Robeson County woman, cats get new homes
Posted September 3, 2009 4:18 p.m. EDT
Updated September 4, 2009 6:02 a.m. EDT
Saint Pauls, N.C. — Three years after her home was condemned by the city, Lessie Smith and nearly all of her cats have found new places to live.
Smith’s previous home in St. Pauls had flies and roaches, a leaky ceiling and a bedroom with no ceiling. She also cared for 61 cats, after one stray cat kept visiting and having kittens.
“I didn’t want animal control taking them down there and putting them to sleep. I wanted them to have a good life,” Smith said.
Felicia Locklear, a code enforcement officer for the five-county Lumber River Council of Governments, received a complaint about the home in 2006. “The floorboards were rotting out. They were all uneven,” she said.
Locklear had to condemn the home but applied for a grant through the state Department of Commerce’s Division of Community Assistance.
The grant was enough for Smith to purchase a $40,000 modular home, with three bedrooms and two bathrooms.
Smith refused to leave her original home, though, until all of her cats were taken care of.
Katherine Gable, who was with the Humane Society in 2006, helped find new homes for all the cats. Only two kittens had to be euthanized. Smith said she never knew about the Humane Society, and that’s why she cared for the cats herself.
“She had no money for herself, and everything she had was going toward the cats,” Gable said.
A local pastor helped Smith fix up the house so Smith could stay there until she could move into her new home.
On Aug. 20, Smith moved into the modular home. Four days later, her old house – the one she was born in in July 1941 – was demolished.
“It was home because I was born and raised there. But it’s better to get out of. I was glad to see it go down,” Smith said.

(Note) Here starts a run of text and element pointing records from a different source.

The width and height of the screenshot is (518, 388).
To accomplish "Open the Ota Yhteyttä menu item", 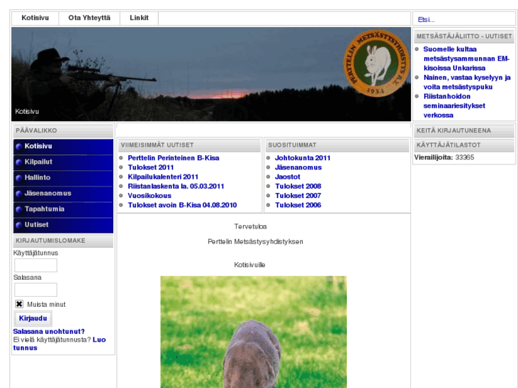I will click(x=89, y=19).
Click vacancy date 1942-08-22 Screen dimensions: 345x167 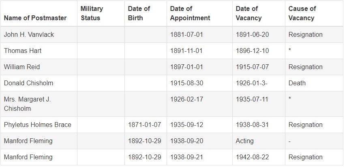tap(252, 157)
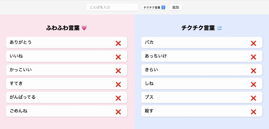The width and height of the screenshot is (269, 129).
Task: Delete きらい using its red cross
Action: [253, 71]
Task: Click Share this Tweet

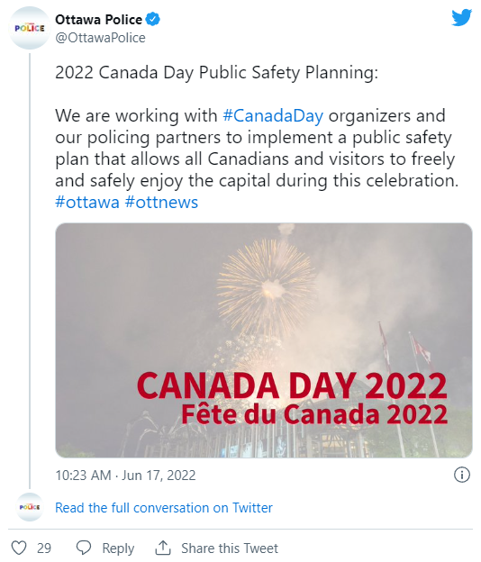Action: pyautogui.click(x=230, y=548)
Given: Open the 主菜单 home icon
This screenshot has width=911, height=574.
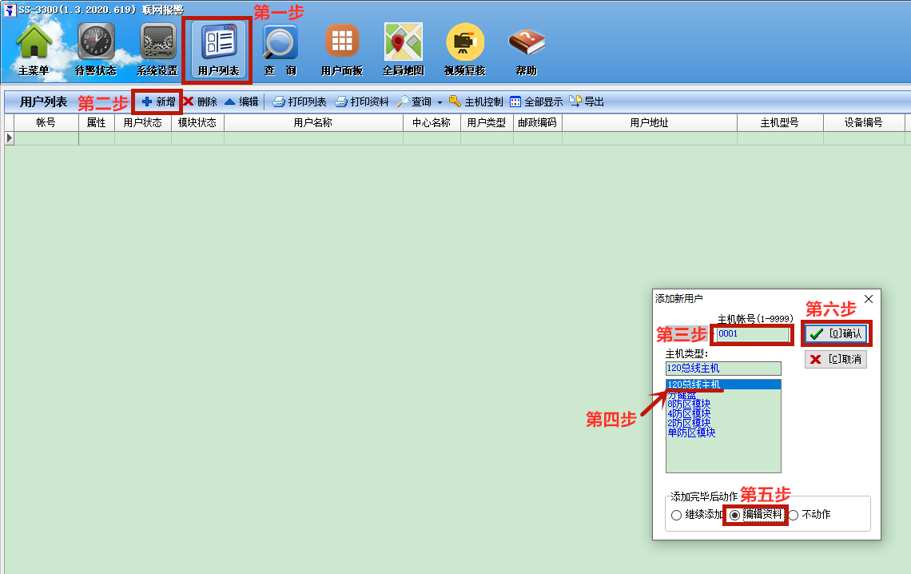Looking at the screenshot, I should [34, 43].
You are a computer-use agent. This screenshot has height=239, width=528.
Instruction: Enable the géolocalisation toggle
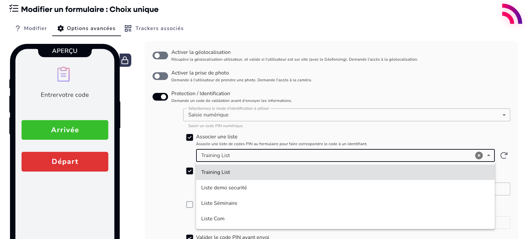(160, 55)
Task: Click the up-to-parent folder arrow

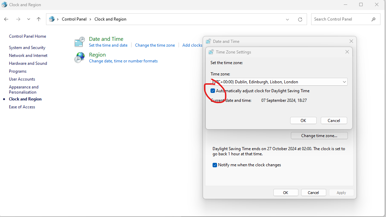Action: pos(38,19)
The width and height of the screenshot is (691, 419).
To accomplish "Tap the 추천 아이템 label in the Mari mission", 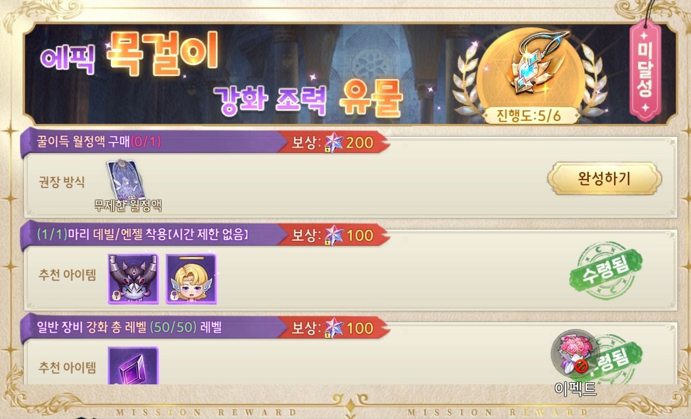I will (x=67, y=275).
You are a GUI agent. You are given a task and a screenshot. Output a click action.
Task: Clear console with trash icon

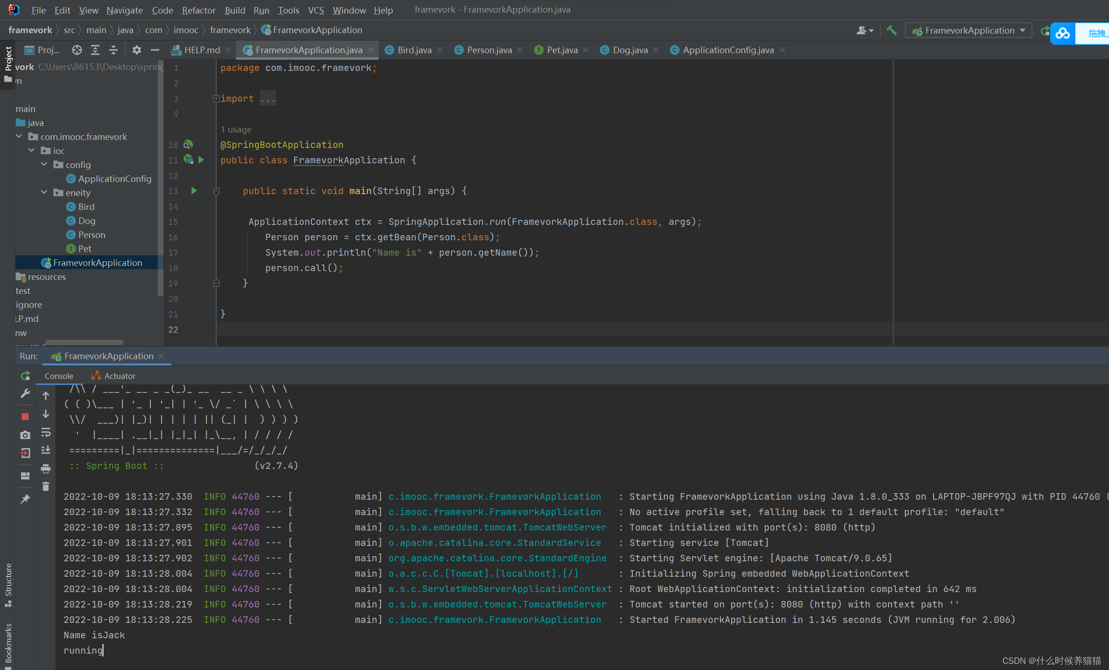(x=46, y=487)
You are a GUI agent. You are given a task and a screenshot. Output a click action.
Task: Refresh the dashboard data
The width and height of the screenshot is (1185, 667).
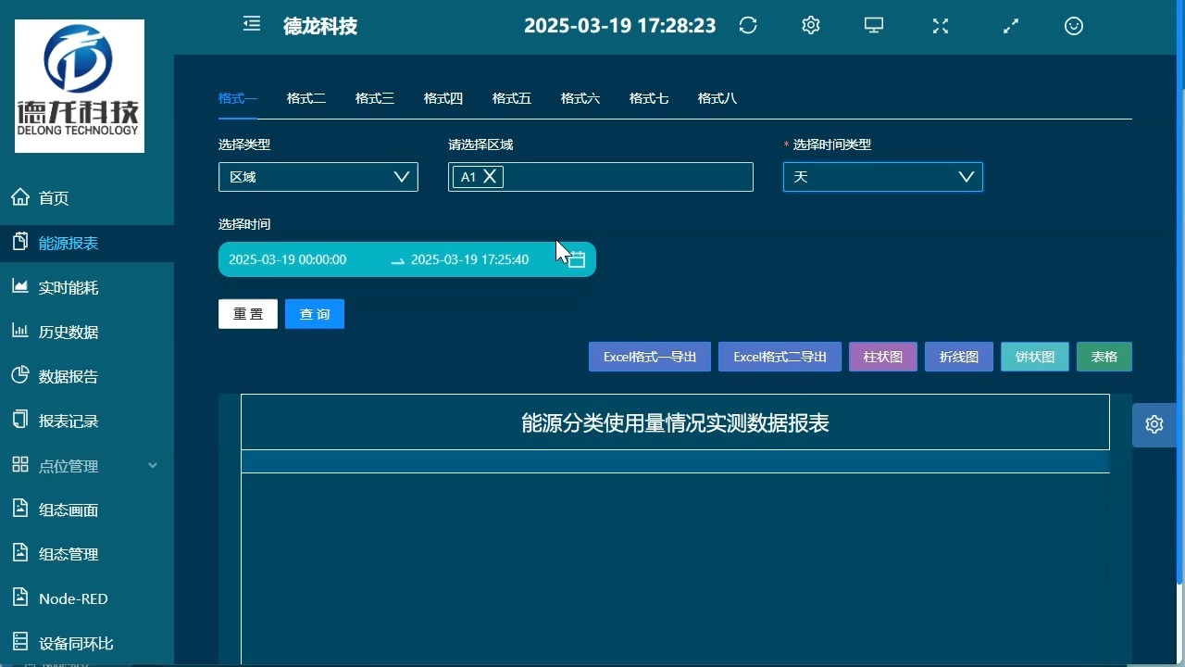point(747,25)
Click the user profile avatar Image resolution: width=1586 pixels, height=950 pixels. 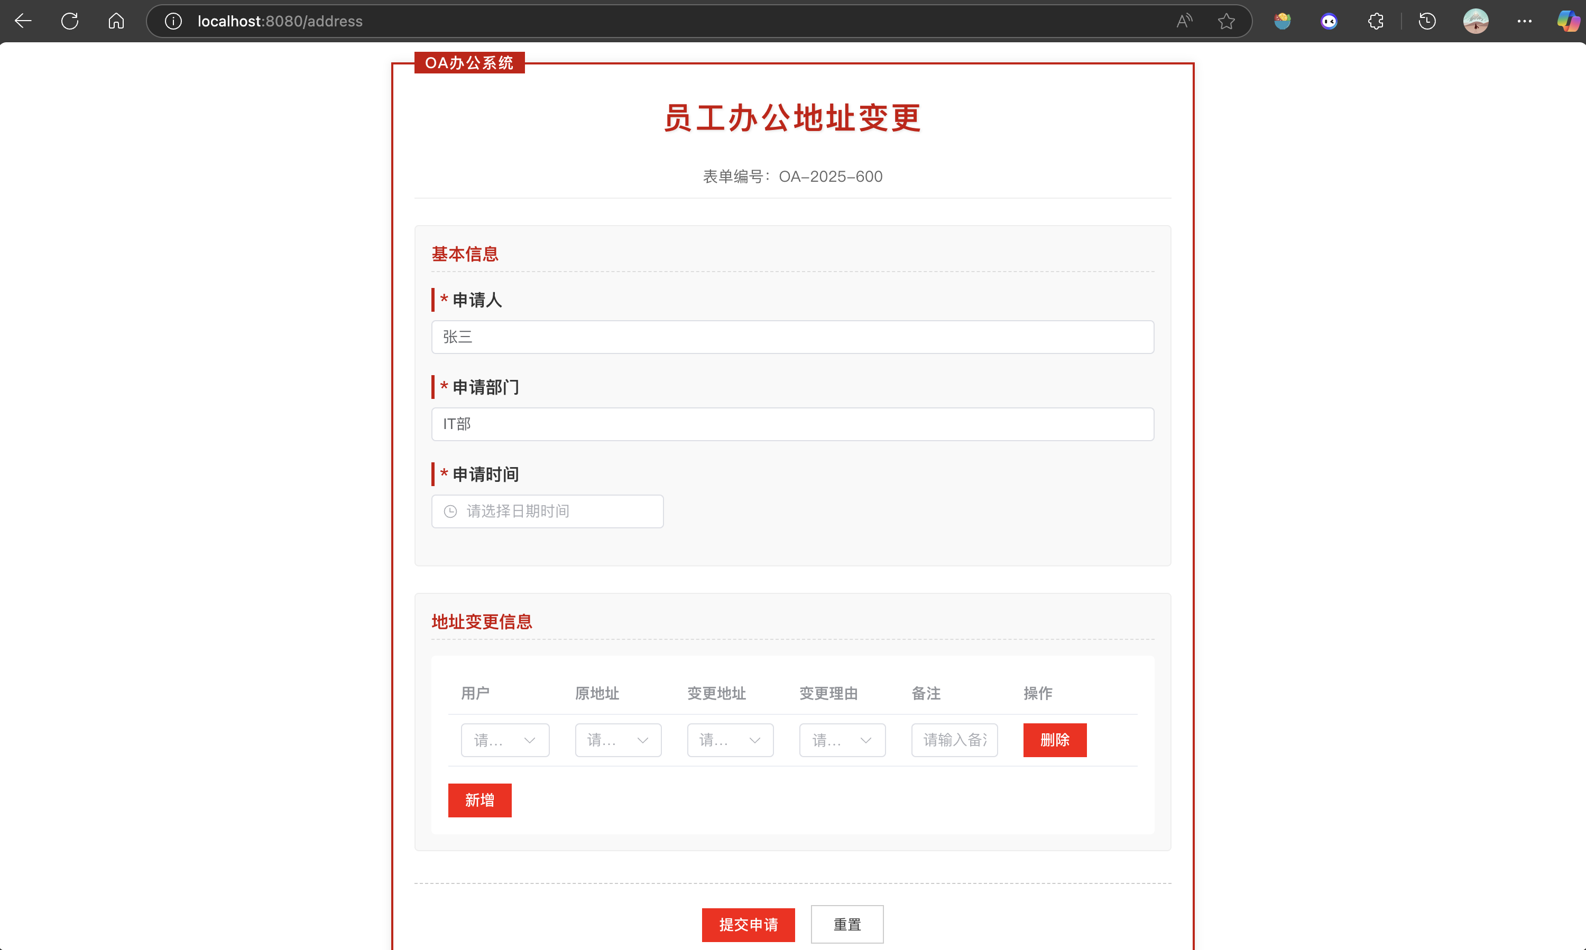(1475, 21)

Smith called her new home a gift from God. She lives there with her two parakeets and doesn’t plan to get any more cats – although cat statues decorate the new home.
“I love them, but they’re in a good home. I never wanted this to happen," Smith said.
A fund has been set up to help Smith pay the $2,900 it cost to demolish her old home. The Lessie W. Smith Home Demolition Fund is through the First Bank of St. Pauls located on Broad Street.